::: Dataset extract

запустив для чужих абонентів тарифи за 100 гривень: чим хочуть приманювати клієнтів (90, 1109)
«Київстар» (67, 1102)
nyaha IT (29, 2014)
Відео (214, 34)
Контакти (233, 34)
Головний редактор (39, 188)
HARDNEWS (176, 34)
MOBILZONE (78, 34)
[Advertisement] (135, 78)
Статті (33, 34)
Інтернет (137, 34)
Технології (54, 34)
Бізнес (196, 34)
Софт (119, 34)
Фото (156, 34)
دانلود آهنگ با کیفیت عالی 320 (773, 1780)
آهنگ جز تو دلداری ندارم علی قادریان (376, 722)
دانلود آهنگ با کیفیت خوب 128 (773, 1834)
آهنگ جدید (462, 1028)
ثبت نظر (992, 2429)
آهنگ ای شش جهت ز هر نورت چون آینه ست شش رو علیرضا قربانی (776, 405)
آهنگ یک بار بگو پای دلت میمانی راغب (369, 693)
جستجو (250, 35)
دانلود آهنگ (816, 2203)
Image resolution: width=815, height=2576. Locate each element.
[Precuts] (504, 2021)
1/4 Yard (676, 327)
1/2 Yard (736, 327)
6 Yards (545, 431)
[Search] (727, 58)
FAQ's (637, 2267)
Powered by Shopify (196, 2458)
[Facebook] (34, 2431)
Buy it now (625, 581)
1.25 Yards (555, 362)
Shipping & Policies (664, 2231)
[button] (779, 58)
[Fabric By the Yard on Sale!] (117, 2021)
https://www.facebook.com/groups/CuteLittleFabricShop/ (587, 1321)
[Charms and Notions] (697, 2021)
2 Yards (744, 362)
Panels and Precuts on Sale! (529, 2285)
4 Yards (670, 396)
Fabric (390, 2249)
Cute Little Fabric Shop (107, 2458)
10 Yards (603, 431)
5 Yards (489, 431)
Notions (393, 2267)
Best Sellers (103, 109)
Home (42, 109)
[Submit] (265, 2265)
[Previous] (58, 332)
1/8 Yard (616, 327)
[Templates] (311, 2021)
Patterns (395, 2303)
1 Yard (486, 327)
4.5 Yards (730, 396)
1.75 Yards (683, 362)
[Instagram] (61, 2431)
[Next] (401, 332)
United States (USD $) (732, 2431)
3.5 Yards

::::::

_What the task requires_:
Retype every entry, keeping each character as it was.

_Reply_:
запустив для чужих абонентів тарифи за 100 гривень: чим хочуть приманювати клієнтів (90, 1109)
«Київстар» (67, 1102)
nyaha IT (29, 2014)
Відео (214, 34)
Контакти (233, 34)
Головний редактор (39, 188)
HARDNEWS (176, 34)
MOBILZONE (78, 34)
[Advertisement] (135, 78)
Статті (33, 34)
Інтернет (137, 34)
Технології (54, 34)
Бізнес (196, 34)
Софт (119, 34)
Фото (156, 34)
دانلود آهنگ با کیفیت عالی 320 (773, 1780)
آهنگ جز تو دلداری ندارم علی قادریان (376, 722)
دانلود آهنگ با کیفیت خوب 128 (773, 1834)
آهنگ جدید (462, 1028)
ثبت نظر (992, 2429)
آهنگ ای شش جهت ز هر نورت چون آینه ست شش رو علیرضا قربانی (776, 405)
آهنگ یک بار بگو پای دلت میمانی راغب (369, 693)
جستجو (250, 35)
دانلود آهنگ (816, 2203)
Image resolution: width=815, height=2576. Locate each element.
[Precuts] (504, 2021)
1/4 Yard (676, 327)
1/2 Yard (736, 327)
6 Yards (545, 431)
[Search] (727, 58)
FAQ's (637, 2267)
Powered by Shopify (196, 2458)
[Facebook] (34, 2431)
Buy it now (625, 581)
1.25 Yards (555, 362)
Shipping & Policies (664, 2231)
[button] (779, 58)
[Fabric By the Yard on Sale!] (117, 2021)
https://www.facebook.com/groups/CuteLittleFabricShop/ (587, 1321)
[Charms and Notions] (697, 2021)
2 Yards (744, 362)
Panels and Precuts on Sale! (529, 2285)
4 Yards (670, 396)
Fabric (390, 2249)
Cute Little Fabric Shop (107, 2458)
10 Yards (603, 431)
5 Yards (489, 431)
Notions (393, 2267)
Best Sellers (103, 109)
Home (42, 109)
[Submit] (265, 2265)
[Previous] (58, 332)
1/8 Yard (616, 327)
[Templates] (311, 2021)
Patterns (395, 2303)
1 Yard (486, 327)
4.5 Yards (730, 396)
1.75 Yards (683, 362)
[Instagram] (61, 2431)
[Next] (401, 332)
United States (USD $) (732, 2431)
3.5 Yards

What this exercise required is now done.